Conservative Fissures

After decades of perceived harmony, competing factions of conservatism allowed their disagreements to finally bubble to the surface this week as a new magazine put the challenge out to competitors to return to core conservative values.

Edited by political rebel and three-time presidential candidate Pat Buchanan, writer Taki Theodoracopulos and former New York Post editorial editor Scott McConnell, American Conservative magazine was founded with the sole purpose of drawing a line in the sand against the so-called hijackers of the conservative movement, say its leaders.

"We're trying to take back the good name of conservatism from these right-wing impersonators," Buchanan said at the magazine launch this week.

The editors say they are "filling a niche" left void by rivals who have taken over the conservative movement.  These "neo-conservatives" are in favor of pro-globalization free trade, big government and military interventionist ideals.

Trying to return to a debate on those ideas, the magazine will discuss how the American worker has been victimized by free trade, how foreign cultures have been increasingly Westernized to their peril and how poor immigration policies lead to disaster, McConnell said.

The magazine's mission statement, outlined in its first edition, says that the American Conservative will attack "the global free-trade economy, free the immigration debate from the prison to which it has been consigned … and re-ignite the conversation that conservatives should have engaged in since the end of the Cold War."

What the magazine's release has re-ignited so far, however, is a war of words between the American Conservative's editors and the editors and writers of standard-bearers National Review and The Weekly Standard.

Bill Kristol, editor of The Weekly Standard and former chief of staff to Vice President Dan Quayle, responded to Buchanan's pre-launch rhetoric -- in which Buchanan charges his rivals of being in the pocket of Israel -- by accusing Theodoracopulos of being both anti-Semitic and racist in his writings, charges that have been made before.

"I'm all for another magazine," Kristol told the Washington Times, "but I think the inclusion of Taki, who is quite a loathsome character, will hurt their credibility."

"The magazine will end up appealing to a very small slice of the conservative population," predicted one Washington conservative who asked not to be named.
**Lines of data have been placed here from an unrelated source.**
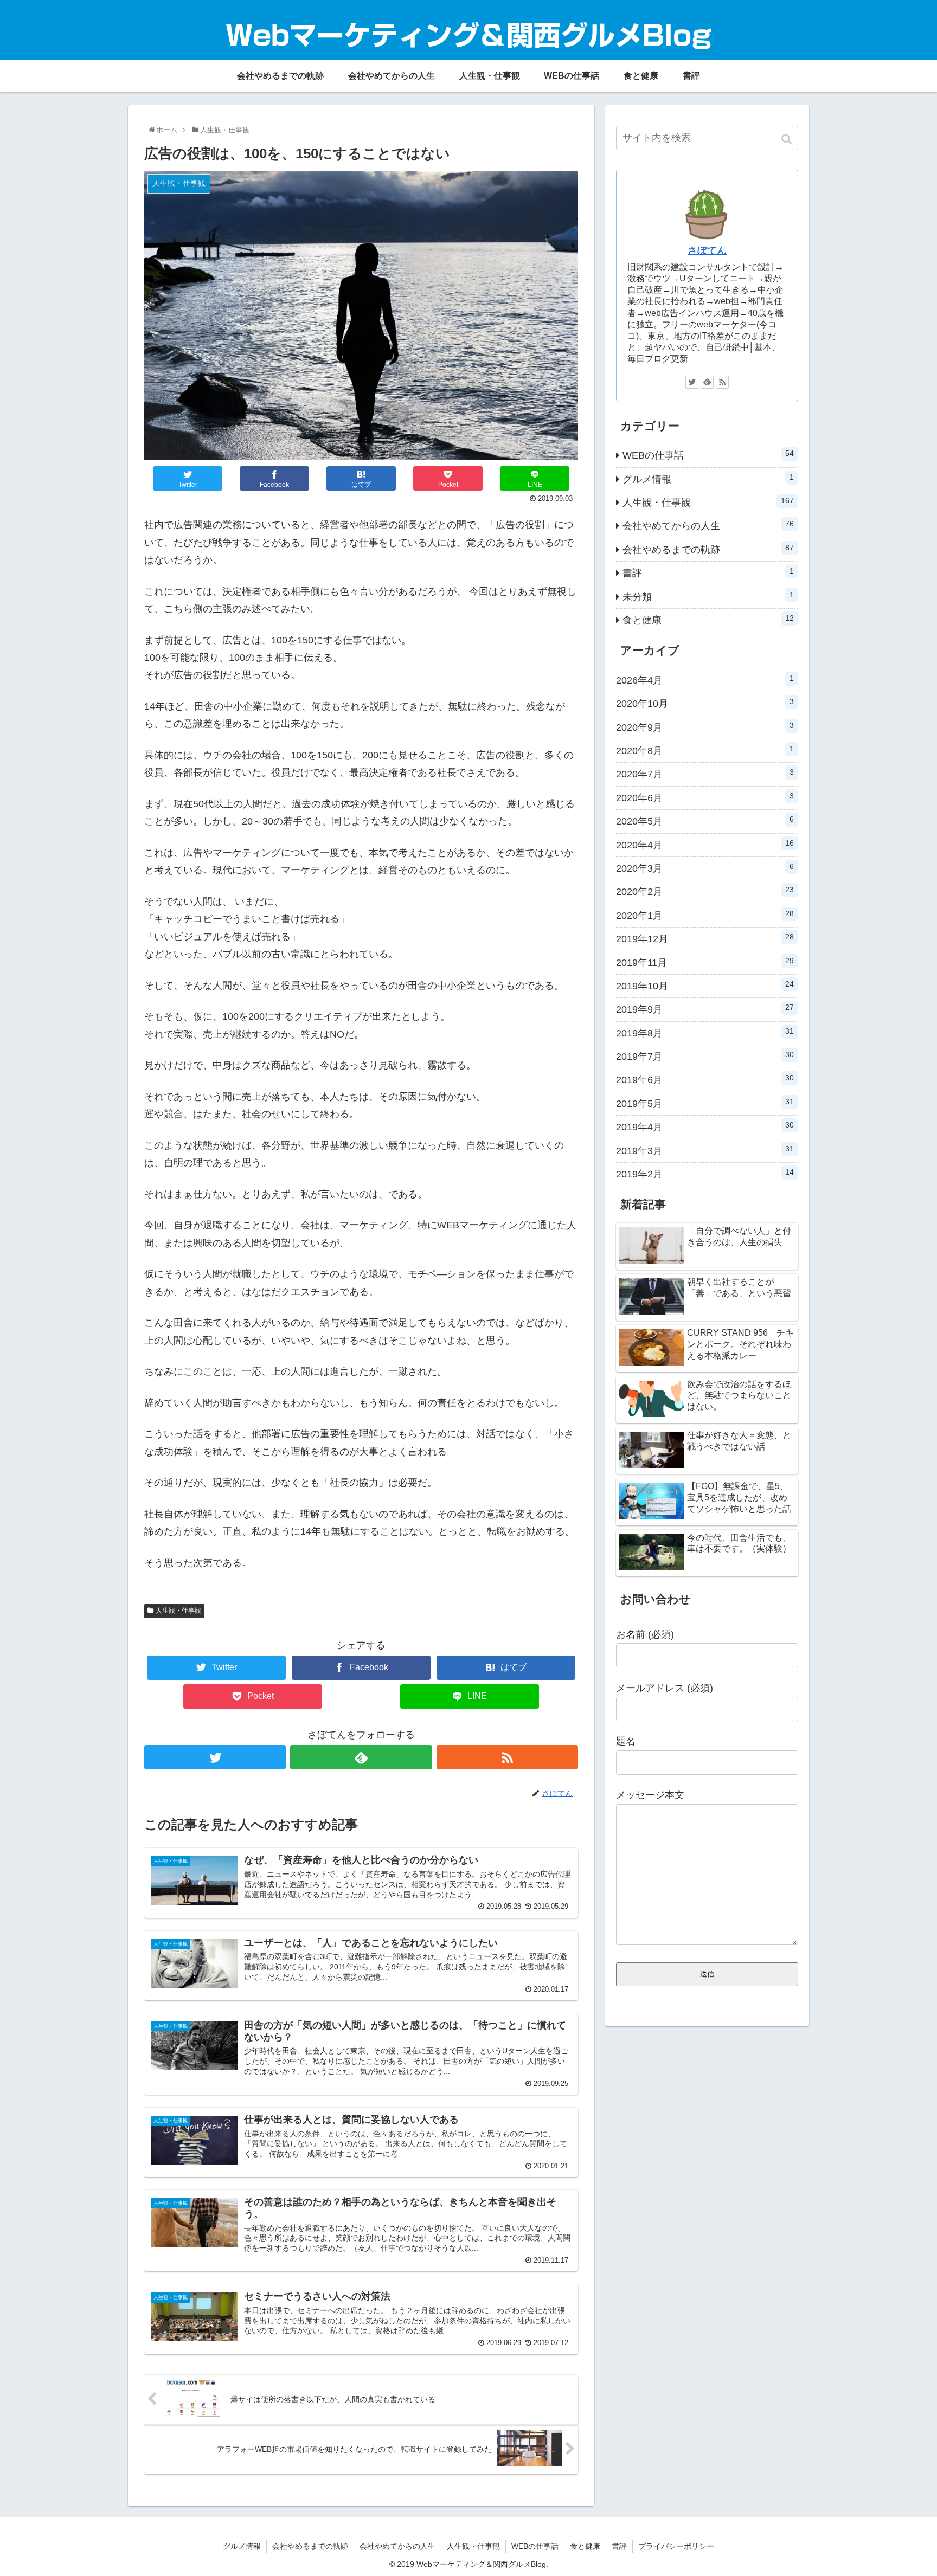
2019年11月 (705, 962)
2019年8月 (705, 1033)
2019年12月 (705, 938)
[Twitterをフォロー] (215, 1757)
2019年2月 (705, 1174)
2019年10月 (705, 985)
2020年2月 (705, 891)
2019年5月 (705, 1103)
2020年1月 (705, 915)
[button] (787, 139)
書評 (708, 572)
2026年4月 (705, 680)
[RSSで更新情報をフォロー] (507, 1757)
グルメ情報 (708, 479)
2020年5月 (705, 821)
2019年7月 (705, 1056)
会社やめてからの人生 (708, 525)
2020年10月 (705, 703)
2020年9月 (705, 727)
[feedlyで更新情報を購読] (361, 1757)
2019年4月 (705, 1126)
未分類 (708, 596)
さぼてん (707, 250)
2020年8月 (705, 750)
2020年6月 (705, 797)
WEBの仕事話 (708, 455)
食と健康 (708, 620)
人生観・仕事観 (178, 1610)
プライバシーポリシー (676, 2546)
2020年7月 (705, 774)
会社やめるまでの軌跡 (708, 549)
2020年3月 (705, 868)
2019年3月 (705, 1150)
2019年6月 (705, 1079)
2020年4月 (705, 845)
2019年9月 (705, 1009)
He added that conservatives broadly support President Bush and the war on terrorism, and that leaves little room for alternative conservative philosophies.

The American Conservative's editors rebuke their critics by saying that the avidly pro-Israel policies of the neo-cons and their refusal to challenge the president on critical foreign policy questions, make it impossible to hold an honest discussion of critical issues confronting the United States today.

"In some cases, charges of anti-Semitism have been used to shut down the debate," McConnell said. "But I very much want to have a debate on the issues, and not anti-Semitism."

Conservative philosophy, however, has evolved quite a bit since the 1950s, when the American Conservative's style of conservatism dominated the debate. And whether there is still room at the table for that brand remains to be seen.

"Conservatism has gone through an identity crisis and in the last decade, you can see the deep divisions within it,' said Gregory Schneider, author of Cadres for Conservatives: Young Americans for Freedom and the Rise of the Contemporary Right.

"The paleo-conservatives believe that the neo-conservatives have taken over all of the institutions, the magazines, and they have lost their ability to control the conservative movement," he said.

Rich Lowry, the editor of National Review who considers himself more in the mold of the old conservatives despite being lumped in with the neo-cons by Buchanan's team, said he is happy to see a new viewpoint in the marketplace of ideas.

"There's nothing illegitimate about it," Lowry said. "There should be people throwing rocks at the establishment, trying to challenge it."

"I'm a believer that you can do a lot with a little magazine," McConnell said. "We are filling a niche that needs to be filled."